*TASK STATEMENT:* From the text on Test Driven Development below, extract verbatim the passage that begins with the words "Like over two" and ends with "bound to fail.".
##### EXTRACT
Like over two thousand others at DZone, I recently read Grzegorz Ziemoński's article on Test Driven Development (TDD). I always enjoy Grzegorz's articles and appreciate his bold willingness to state opinions. I especially respect any author who is so open about his experiences.
I'm also a fan of TDD, or at least what the JUnit folks call being Test Infected (admittedly not the best name). So, what I'm offering here is a counterpoint as opposed to a disagreement. Like I've written before, I think it is often necessary to hold on to two ideas that are in tension. In the case of TDD, in my view, there is a serious benefit to building tests in parallel with writing the software. However, any attempt to argue that it is a holistic or complete approach to programming is bound to fail.
YAGNI and YAGBATTAC
One of the stronger arguments for TDD is that it helps keep the code clean, both in the sense of being designed for testability (which generally means well designed) and in the sense of not including anything that is not necessary to meet the requirements. Another way to say this is You Ain't Gonna Need It (or YAGNI). If it isn't immediately necessary to meet requirements, don't put it in as a way of future-proofing the code, because the future is uncertain and what you really need to add to the code might not fit into your plan.
##########
##### ENTRIES SHOWN
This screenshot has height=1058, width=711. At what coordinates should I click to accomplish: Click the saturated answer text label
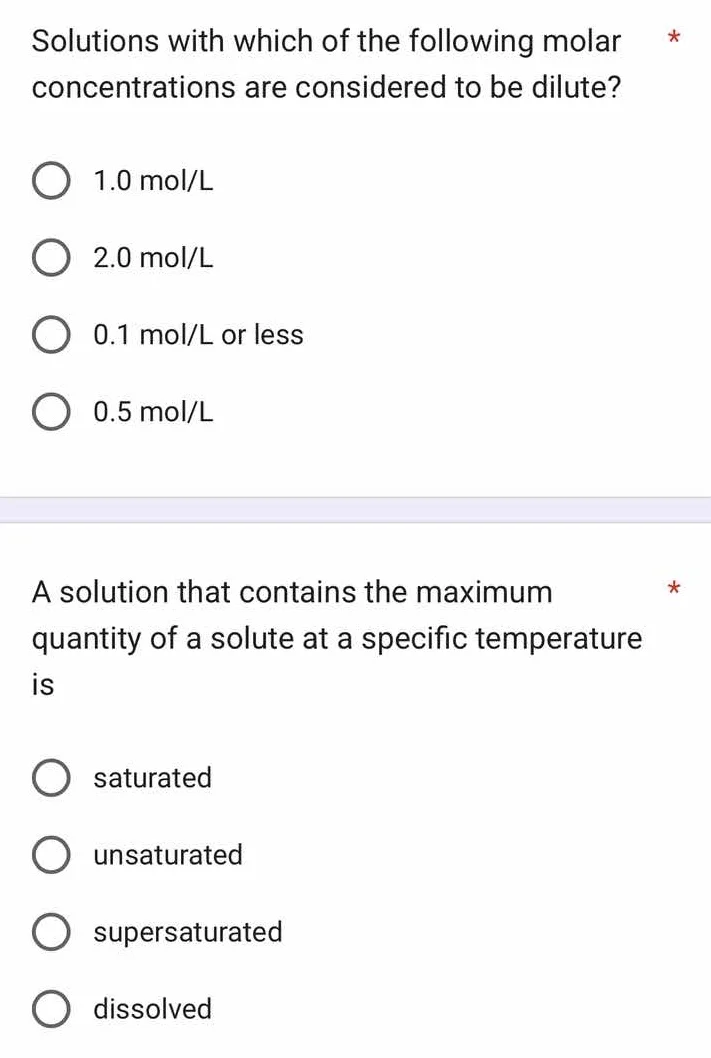coord(152,778)
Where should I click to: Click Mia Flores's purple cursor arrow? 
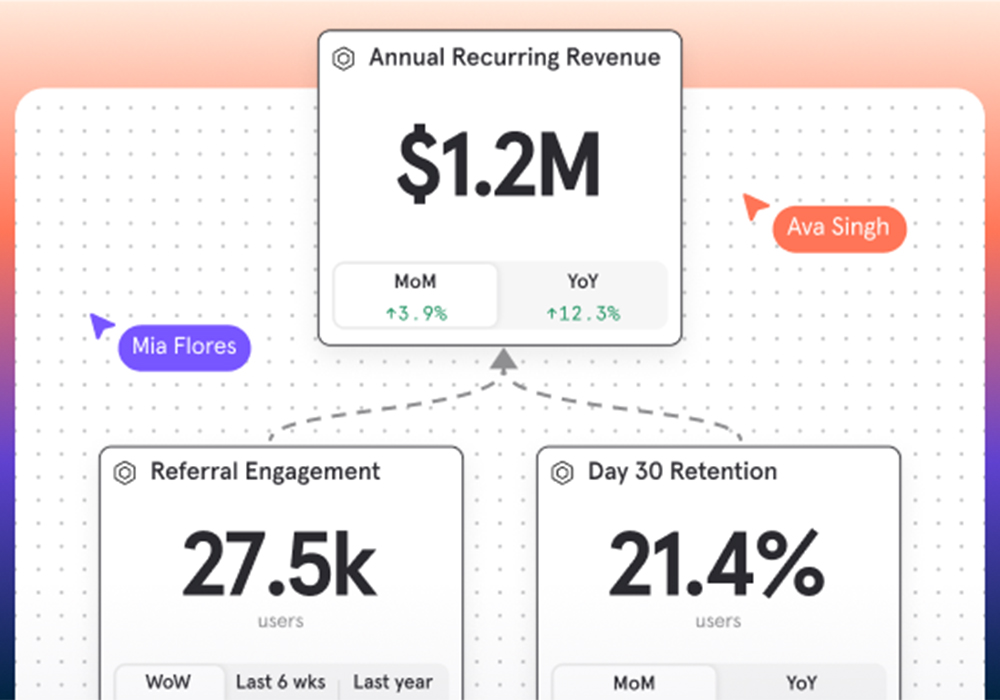(101, 325)
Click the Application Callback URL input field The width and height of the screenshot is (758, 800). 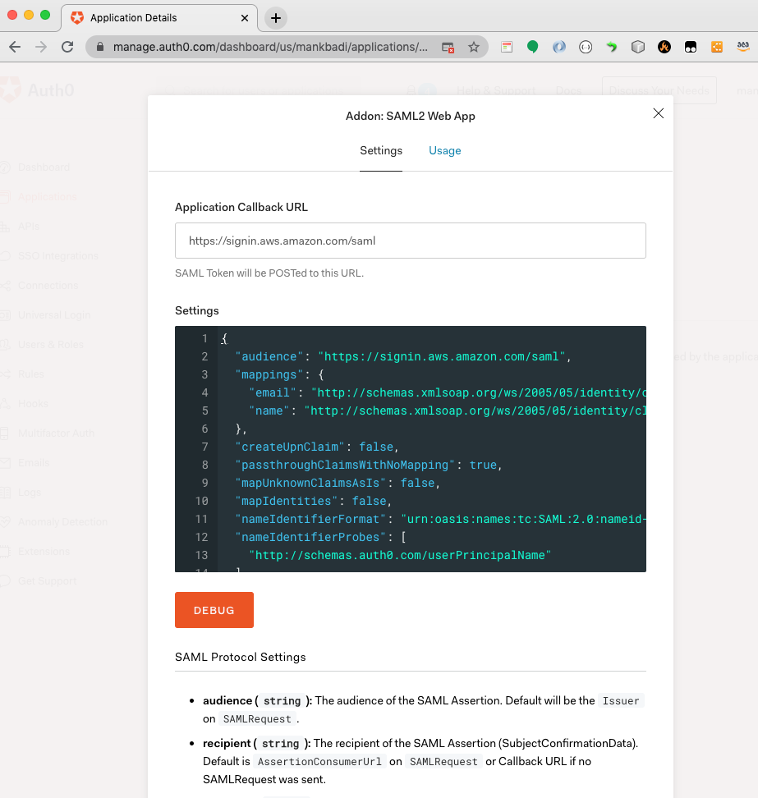pyautogui.click(x=410, y=240)
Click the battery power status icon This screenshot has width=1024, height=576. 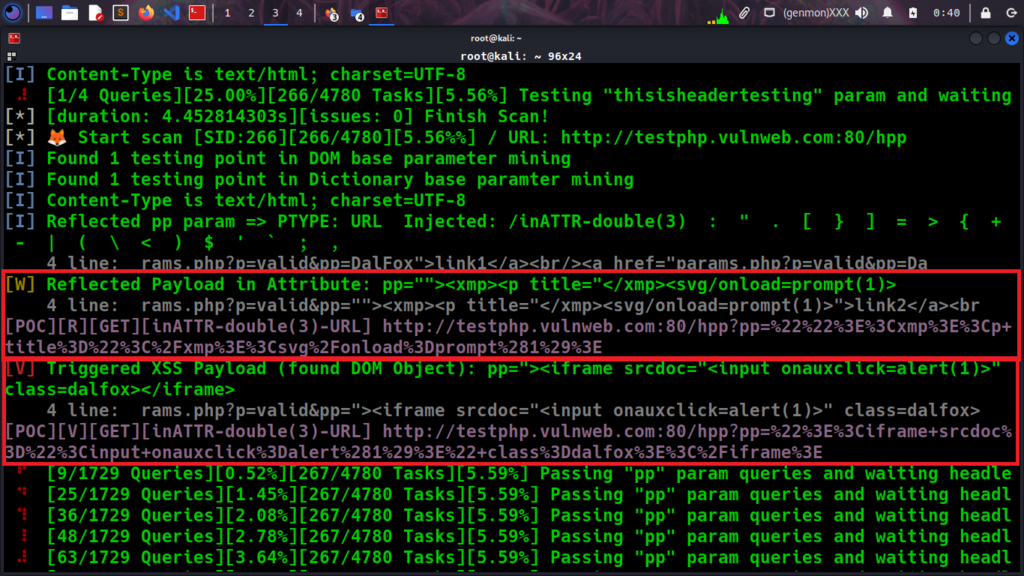pyautogui.click(x=914, y=13)
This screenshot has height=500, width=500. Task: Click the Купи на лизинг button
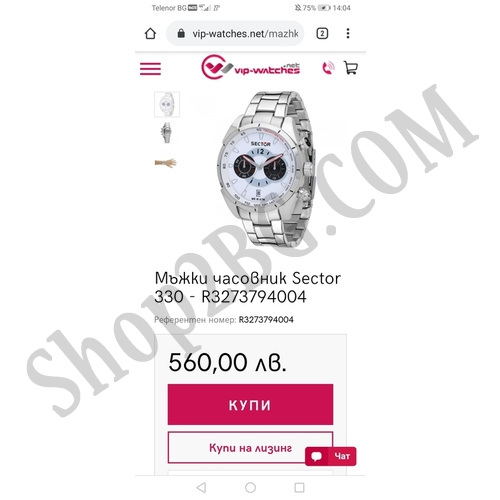(250, 448)
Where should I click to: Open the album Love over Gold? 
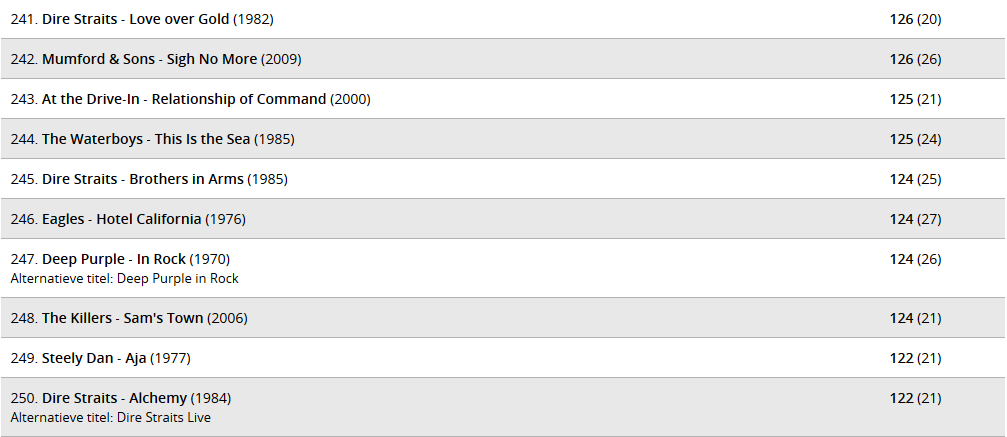point(179,19)
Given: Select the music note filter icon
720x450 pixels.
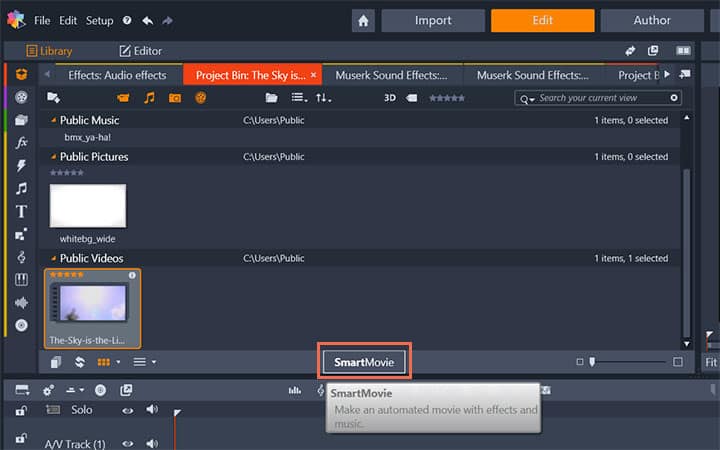Looking at the screenshot, I should (149, 98).
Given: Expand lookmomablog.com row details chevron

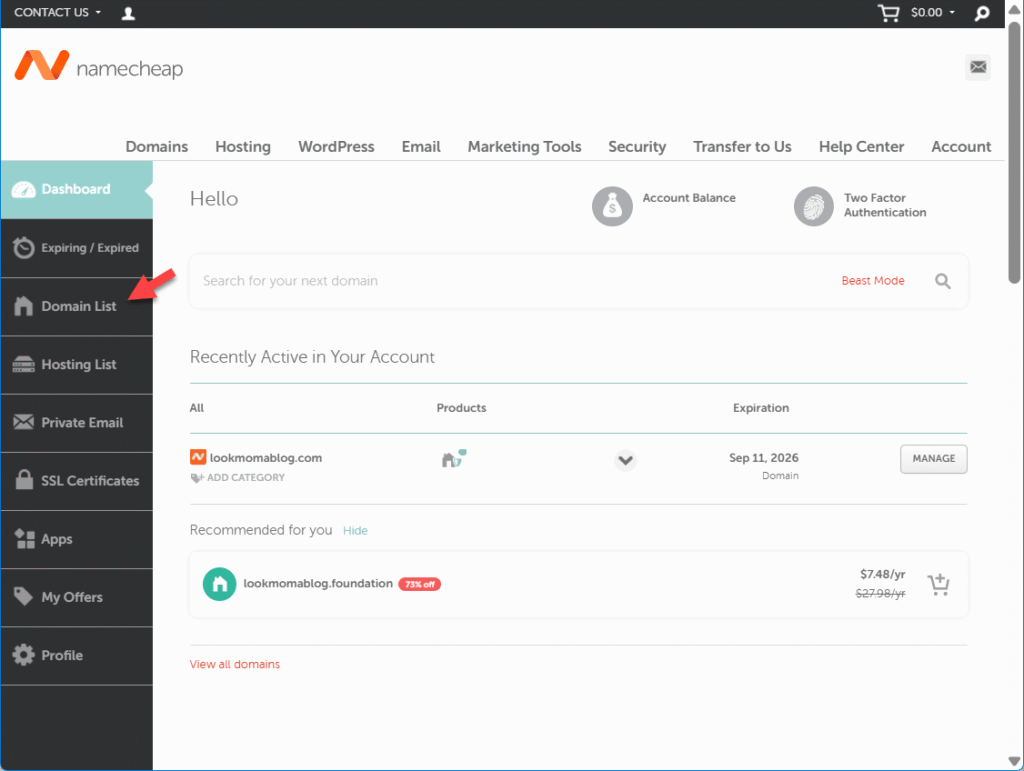Looking at the screenshot, I should pos(625,460).
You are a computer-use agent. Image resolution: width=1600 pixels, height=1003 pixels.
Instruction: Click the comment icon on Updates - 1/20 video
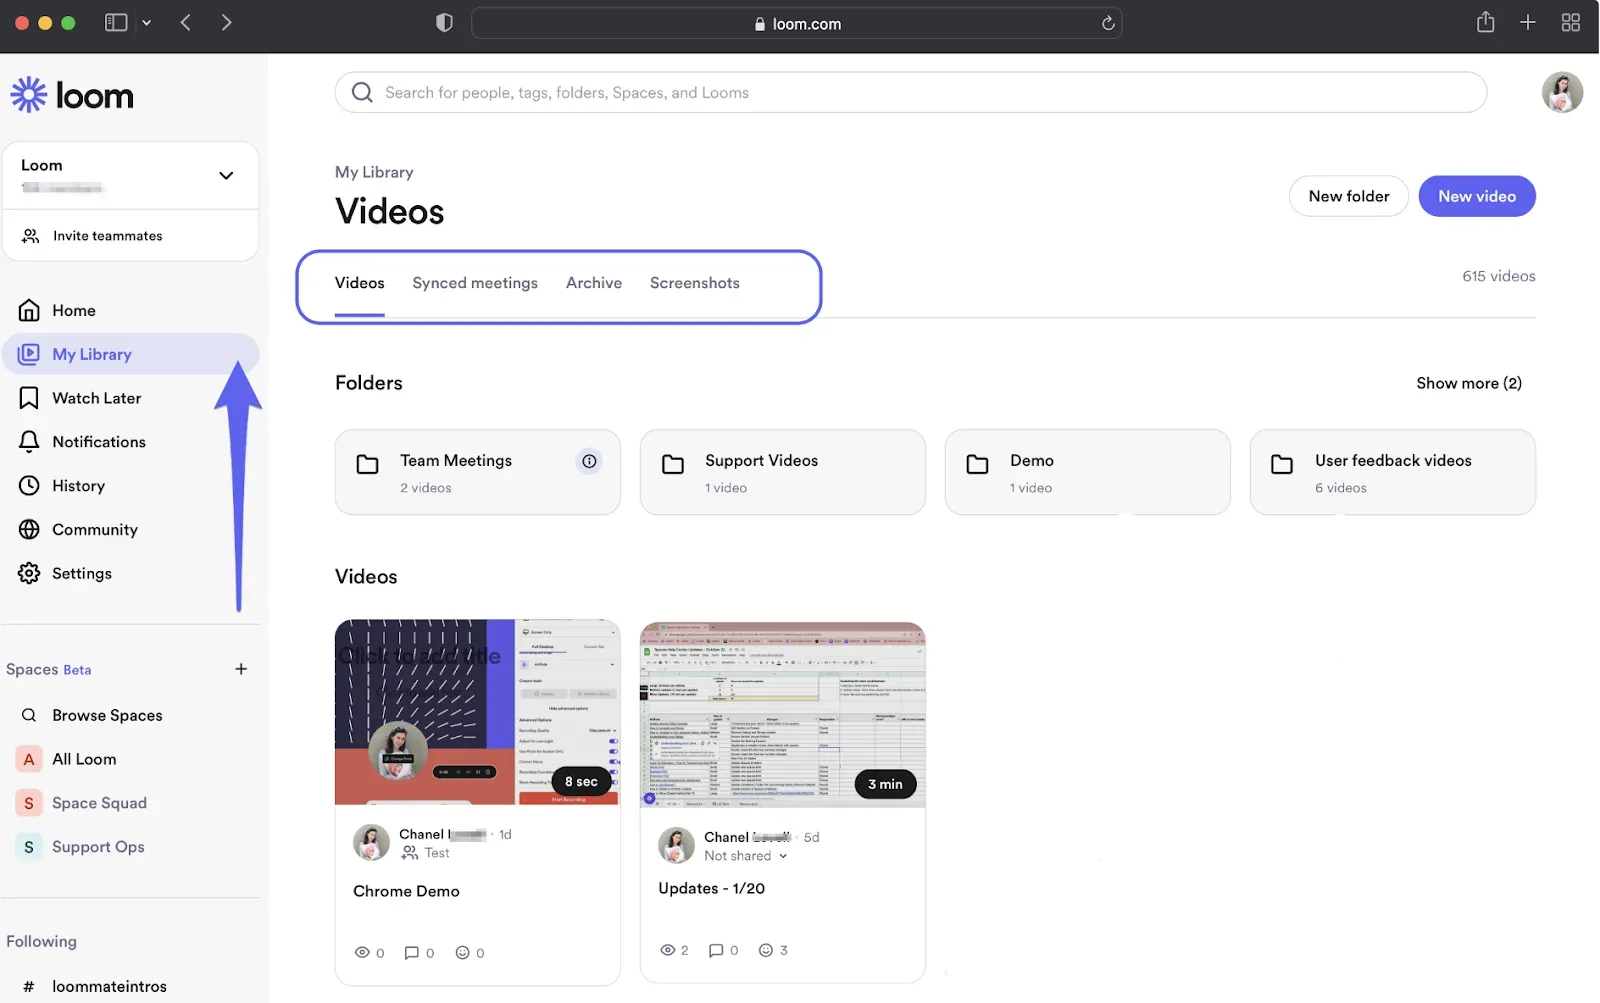click(716, 950)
##########
*FINAL ANSWER:*
Like over two thousand others at DZone, I recently read Grzegorz Ziemoński's article on Test Driven Development (TDD). I always enjoy Grzegorz's articles and appreciate his bold willingness to state opinions. I especially respect any author who is so open about his experiences.
I'm also a fan of TDD, or at least what the JUnit folks call being Test Infected (admittedly not the best name). So, what I'm offering here is a counterpoint as opposed to a disagreement. Like I've written before, I think it is often necessary to hold on to two ideas that are in tension. In the case of TDD, in my view, there is a serious benefit to building tests in parallel with writing the software. However, any attempt to argue that it is a holistic or complete approach to programming is bound to fail.